I'm experiencing a recurring network failure on a Proxmox VE host using a Broadcom NetXtreme-E 100G NIC (BCM57504).
The NIC stops transmitting, triggers a TX timeout, and then fails to reset correctly. After that, the interface is disabled and vmbr0 loses connectivity until the host is rebooted.
Interestingly, the same host also has another Broadcom NIC (BCM57414 dual 10G/25G) using the same driver and kernel, and it works perfectly without any issues. The problem only happens on the 100G card.

Environment:
- Proxmox VE: 8.1.5
- Kernel: 6.5.13-3-pve
- Hardware: Datacom DM-SV01 server
- Bridge: vmbr0
- Workload: multiple VMs with moderate to high network traffic

Problematic NIC (100G):
- Model: Broadcom BCM57504 NetXtreme-E 100Gb
- PCI ID: 14e4:1751
- Interface: enp33s0np0
- Driver: bnxt_en
- Firmware: 226.0.145.1 / pkg 226.1.107.1

lspci -nn | grep -i ethernet

Code:

21:00.0 Ethernet controller [0200]: Broadcom Inc. BCM57504 NetXtreme-E [14e4:1751] (rev 11)

ethtool -i enp33s0np0

Code:

driver: bnxt_en
version: 6.5.13-3-pve
firmware-version: 226.0.145.1/pkg 226.1.107.1


Stable NIC on the same host (no issues):

  • Model: Broadcom BCM57414 NetXtreme-E dual 10G/25G
  • PCI IDs: 14e4:16d7
  • Interfaces: enp65s0f0np0 / enp65s0f1np1
  • Driver: bnxt_en
  • Firmware: 214.4.91.1 / pkg 216.0.333.11

lspci -nn | grep -i ethernet

Code:

41:00.0 Ethernet controller [0200]: Broadcom BCM57414 NetXtreme-E [14e4:16d7] (rev 01)
41:00.1 Ethernet controller [0200]: Broadcom BCM57414 NetXtreme-E [14e4:16d7] (rev 01)

ethtool -i enp65s0f0np0

Code:

driver: bnxt_en
version: 6.5.13-3-pve
firmware-version: 214.4.91.1/pkg 216.0.333.11

Problem description

After some time under load, the kernel reports:

Code:

NETDEV WATCHDOG: enp33s0np0 (bnxt_en): transmit queue 0 timed out
bnxt_en: TX timeout detected, starting reset task!
hwrm_ring_free failed
hwrm_ring_alloc failed
bnxt_init_nic err
nic open fail
vmbr0: port enp33s0np0 entered disabled state

Once this happens:

  • Network connectivity is lost
  • The interface does not recover automatically
  • Only a full reboot restores the NIC

What I already verified

  • Cable and switch ports are OK
  • Happens multiple times, not a one-time event
  • No SR-IOV enabled
  • Using standard Linux bridge (vmbr0)
  • No PCIe errors in dmesg besides the bnxt_en errors
  • Only the BCM57504 (100G NIC) is affected

Questions to the community

  1. Has anyone experienced similar issues with Broadcom BCM57504 or other NetXtreme-E cards on Proxmox 8?
  2. Is this a known bug with kernel 6.5.x and the bnxt_en driver?
  3. Would upgrading to kernel 6.8 help?
  4. Is there a recommended firmware version for this NIC on Proxmox?
  5. Are there any known driver module parameters or offload settings that improve stability?

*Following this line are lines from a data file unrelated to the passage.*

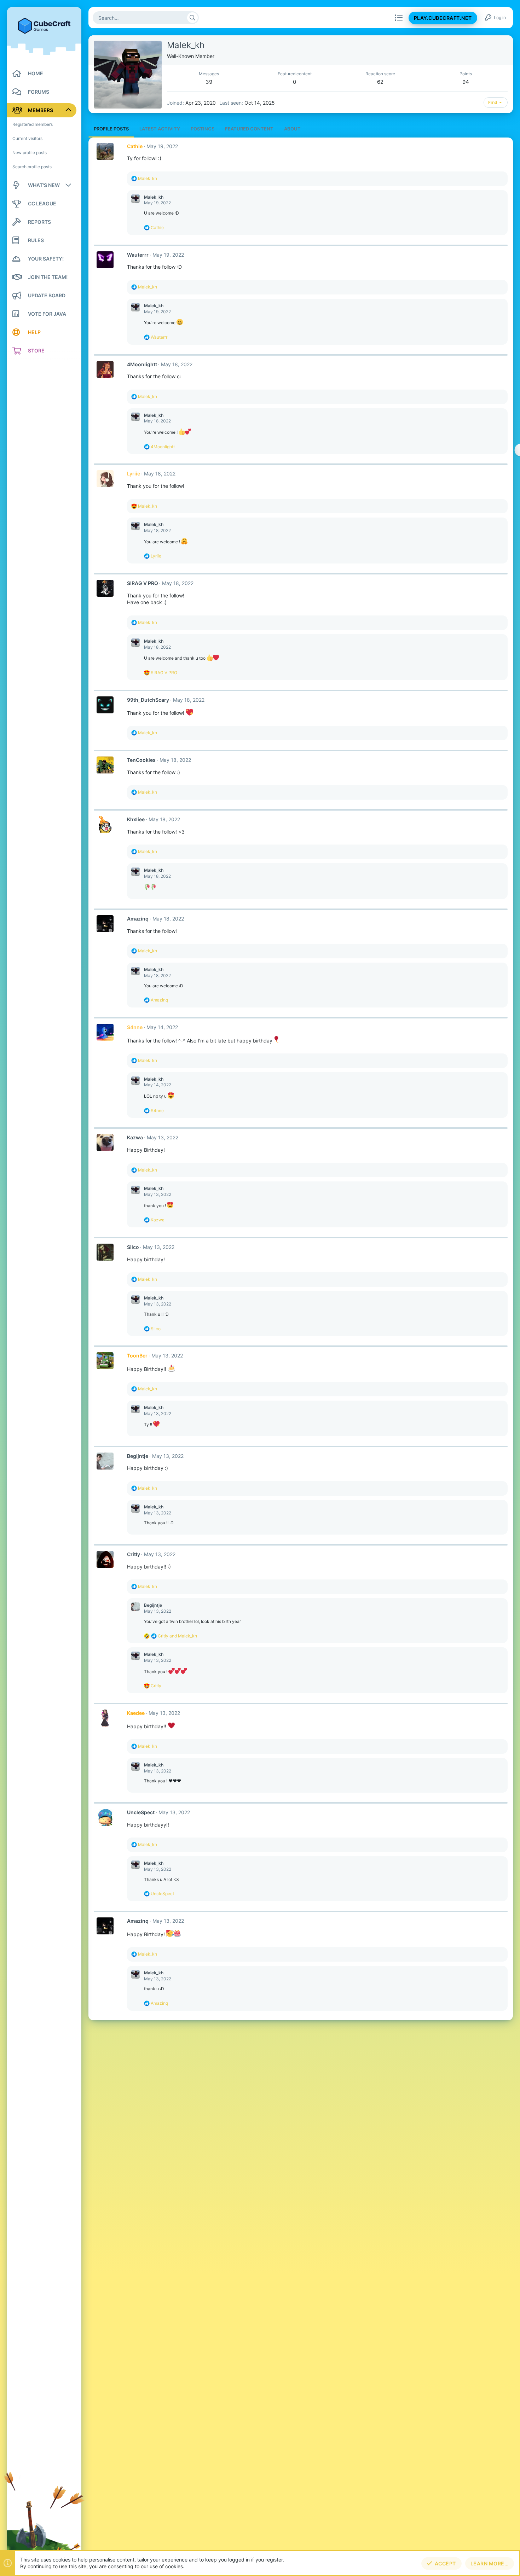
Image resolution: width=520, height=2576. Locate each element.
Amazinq (138, 919)
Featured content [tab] (249, 129)
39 (209, 81)
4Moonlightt (142, 364)
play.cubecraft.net (443, 18)
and (177, 1636)
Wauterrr (138, 255)
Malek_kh (153, 197)
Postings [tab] (202, 129)
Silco (133, 1247)
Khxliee (136, 819)
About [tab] (292, 129)
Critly (133, 1554)
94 (465, 81)
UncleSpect (141, 1812)
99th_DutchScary (148, 700)
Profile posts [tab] (111, 129)
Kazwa (135, 1137)
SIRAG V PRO (142, 583)
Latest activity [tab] (159, 129)
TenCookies (141, 760)
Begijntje (137, 1456)
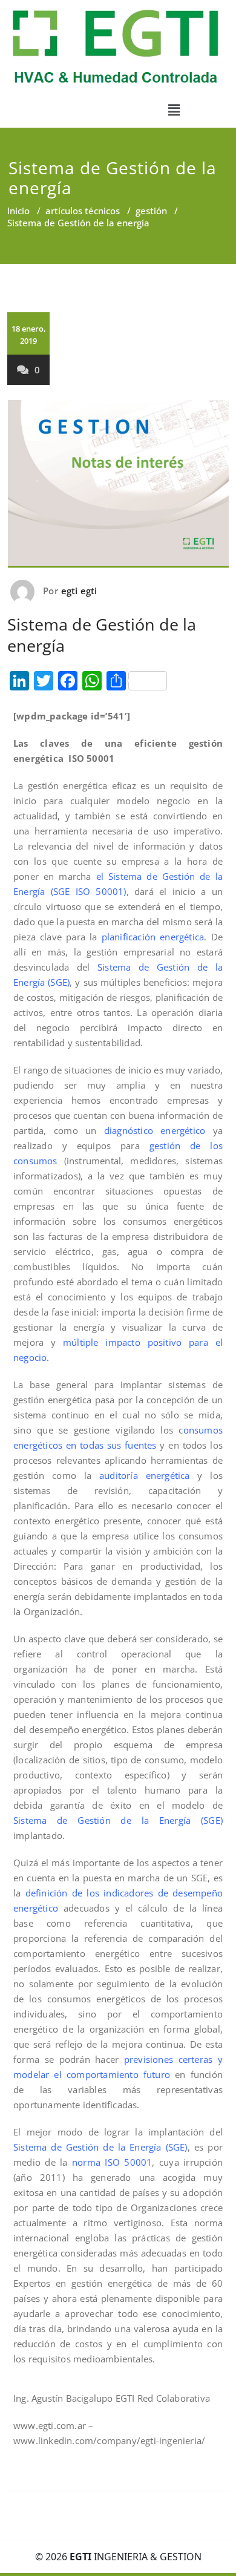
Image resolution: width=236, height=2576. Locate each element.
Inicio (18, 211)
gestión (151, 211)
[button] (173, 110)
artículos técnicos (82, 211)
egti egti (79, 591)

Any feedback, patches, or workarounds would be greatly appreciated.

Thanks in advance for your help.

Regards,
Walisson

  • complete_log.txt

    34.4 KB · Views: 1

  • pve-version.txt

    1.5 KB · Views: 0

Weve got two clusters of 3 servers, each with a BCM57504 100 GBe Dual Port in it and it is used for the ceph network with full mesh routing (no switches).
I think we started with PVE 8.3 and are now up to 9.1.4 and never had any problems.

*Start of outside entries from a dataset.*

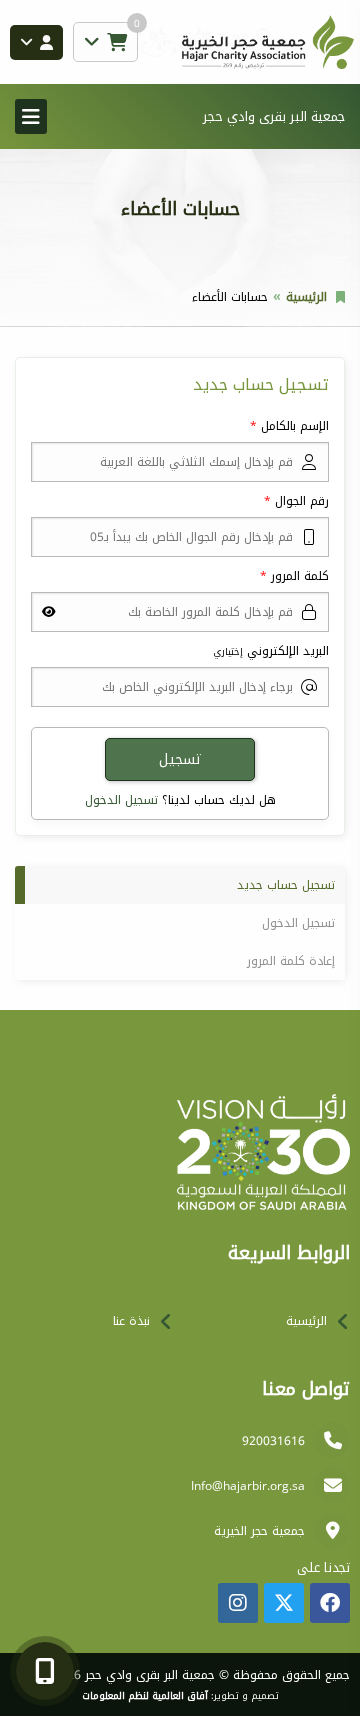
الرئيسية (306, 297)
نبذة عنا (131, 1321)
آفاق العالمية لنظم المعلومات (145, 1696)
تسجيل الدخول (121, 800)
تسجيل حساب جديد (286, 885)
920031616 (273, 1441)
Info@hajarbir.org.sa (248, 1486)
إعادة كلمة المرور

we had a full kernel panic (eventually) on pve 9.1.x on kernel 7.0.0-3-pve due to wedged driver on a similar card, BCM57508.

topology: each node has two dual 100g port cards, and each node has two lacp bonds, one for front of house networking, one for backend (ceph, migrations, etc).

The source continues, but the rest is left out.